El mago Elipando, que aparece por Cuenca a finales de la Guerra Civil y que poco después se mete en la cama de María de Lozoya y le hace un hijo, Miguel, es también el eje de esta novela. Heredero "in péctore" de Torralba, nigromante confeso y sospechoso de rojerío, sufrirá una fuerte decepción cuando Miguel se le vuelva del Frente de Juventudes, aunque sea del ala obrerista y radical. Será para apartarlo de José Antonio que le invite a surcar los aires hacia París, para felicitar personalmente a Bahamontes. Este Miguel, que se queda en Cuenca, inseparable del protagonista David, sufrirá una fuerte conmoción cuando sorprende al canónigo de la catedral, don Trifón, sodomizando a su novia Soledad en la sacristía. A resultas de esto quedará lelo para los restos, aunque excelente ceramista. Don Trifón, entretanto, pasará de azote de herejes en aquellos años a dialogante y posconciliar en los postreros, convirtiéndose en eficaz colaborador del periodista David en sus investigaciones a su vuelta a la ciudad. Al final, gracias a mangar subrepticiamente el anillo que previamente había desenterrado David, conseguirá, con sus poderes, acceder a la silla episcopal conquense...

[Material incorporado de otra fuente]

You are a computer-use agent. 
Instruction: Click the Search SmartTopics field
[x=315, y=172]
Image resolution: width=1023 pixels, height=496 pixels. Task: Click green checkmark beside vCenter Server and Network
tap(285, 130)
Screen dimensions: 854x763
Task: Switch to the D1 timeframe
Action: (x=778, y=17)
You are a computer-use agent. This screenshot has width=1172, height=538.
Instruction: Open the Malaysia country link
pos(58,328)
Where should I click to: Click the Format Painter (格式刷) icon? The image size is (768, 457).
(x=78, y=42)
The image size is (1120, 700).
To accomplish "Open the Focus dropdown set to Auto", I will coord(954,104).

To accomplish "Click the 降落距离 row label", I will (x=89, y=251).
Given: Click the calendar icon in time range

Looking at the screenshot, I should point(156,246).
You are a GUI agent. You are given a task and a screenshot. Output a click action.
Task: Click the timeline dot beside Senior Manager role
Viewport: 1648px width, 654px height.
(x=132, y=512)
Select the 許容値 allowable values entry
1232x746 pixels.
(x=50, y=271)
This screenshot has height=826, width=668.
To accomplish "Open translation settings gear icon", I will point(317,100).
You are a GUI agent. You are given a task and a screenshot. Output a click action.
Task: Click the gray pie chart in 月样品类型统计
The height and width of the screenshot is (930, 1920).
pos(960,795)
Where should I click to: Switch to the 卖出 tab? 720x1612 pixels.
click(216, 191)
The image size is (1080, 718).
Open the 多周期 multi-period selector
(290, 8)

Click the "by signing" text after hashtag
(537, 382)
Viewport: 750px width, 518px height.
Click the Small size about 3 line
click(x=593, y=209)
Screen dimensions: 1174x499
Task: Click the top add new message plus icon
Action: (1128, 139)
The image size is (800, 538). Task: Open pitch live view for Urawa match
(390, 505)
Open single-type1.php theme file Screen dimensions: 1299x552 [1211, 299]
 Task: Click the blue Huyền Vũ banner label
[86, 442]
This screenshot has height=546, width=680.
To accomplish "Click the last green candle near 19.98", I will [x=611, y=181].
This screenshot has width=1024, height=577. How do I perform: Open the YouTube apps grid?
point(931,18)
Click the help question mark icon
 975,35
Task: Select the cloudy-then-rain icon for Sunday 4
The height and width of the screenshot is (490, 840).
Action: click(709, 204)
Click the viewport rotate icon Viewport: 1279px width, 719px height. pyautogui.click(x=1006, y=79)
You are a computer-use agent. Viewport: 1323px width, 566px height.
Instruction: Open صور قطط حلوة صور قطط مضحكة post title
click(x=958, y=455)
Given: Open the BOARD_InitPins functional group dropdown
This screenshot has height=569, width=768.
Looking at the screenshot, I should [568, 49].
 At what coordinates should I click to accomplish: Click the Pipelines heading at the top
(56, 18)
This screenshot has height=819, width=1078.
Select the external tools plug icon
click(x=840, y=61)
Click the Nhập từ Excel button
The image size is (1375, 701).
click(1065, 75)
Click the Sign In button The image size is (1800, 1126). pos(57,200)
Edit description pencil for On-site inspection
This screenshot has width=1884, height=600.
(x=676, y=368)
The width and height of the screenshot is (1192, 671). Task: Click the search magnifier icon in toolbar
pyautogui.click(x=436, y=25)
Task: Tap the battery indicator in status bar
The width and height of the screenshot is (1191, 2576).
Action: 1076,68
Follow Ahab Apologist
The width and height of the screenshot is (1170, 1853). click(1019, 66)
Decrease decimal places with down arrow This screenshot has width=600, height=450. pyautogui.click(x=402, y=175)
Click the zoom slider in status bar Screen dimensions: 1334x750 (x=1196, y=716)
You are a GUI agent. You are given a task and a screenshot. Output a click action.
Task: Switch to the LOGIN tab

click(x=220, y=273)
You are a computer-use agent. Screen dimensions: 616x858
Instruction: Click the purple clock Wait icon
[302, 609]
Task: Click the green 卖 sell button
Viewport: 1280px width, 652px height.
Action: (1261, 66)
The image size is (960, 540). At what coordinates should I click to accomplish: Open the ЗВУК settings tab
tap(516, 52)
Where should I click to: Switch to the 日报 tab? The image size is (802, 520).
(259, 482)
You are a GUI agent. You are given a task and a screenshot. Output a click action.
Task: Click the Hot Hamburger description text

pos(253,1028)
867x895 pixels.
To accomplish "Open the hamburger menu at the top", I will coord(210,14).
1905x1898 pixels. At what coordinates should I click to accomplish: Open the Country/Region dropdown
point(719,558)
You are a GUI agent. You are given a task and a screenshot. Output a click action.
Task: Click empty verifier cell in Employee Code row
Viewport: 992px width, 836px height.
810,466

La novela tiene su climax en las últimas páginas, cuando David, en efecto, viola la sepultura de María de Lozoya y la encuentra incorrupta, emanando perfumes floridos. Y cuando, tras tantos desvelos, Cecilia se le entrega en medio de un campo que también exhala todos los aromas campestres. Esta escena del coito es, con mucho, las más conseguida de la novela.

Una novela tránsida de amor y nostalgia por esta ciudad castellana y también feliz novela, que se lee con gusto y placer hasta el final. Raúl del Pozo hacía mucho tiempo que tenía una deuda con su ciudad y la ha saldado con nota. Parece un fenómeno muy común este de los escritores que, llegada la senectud o al menos sus heraldos (los achaques), vuelven su vista hacia el origen, hacia el mundo de su infancia. El caso de Raúl Guerra Garrido y su genial "El Otoño Siempre Muere" va también por ahí.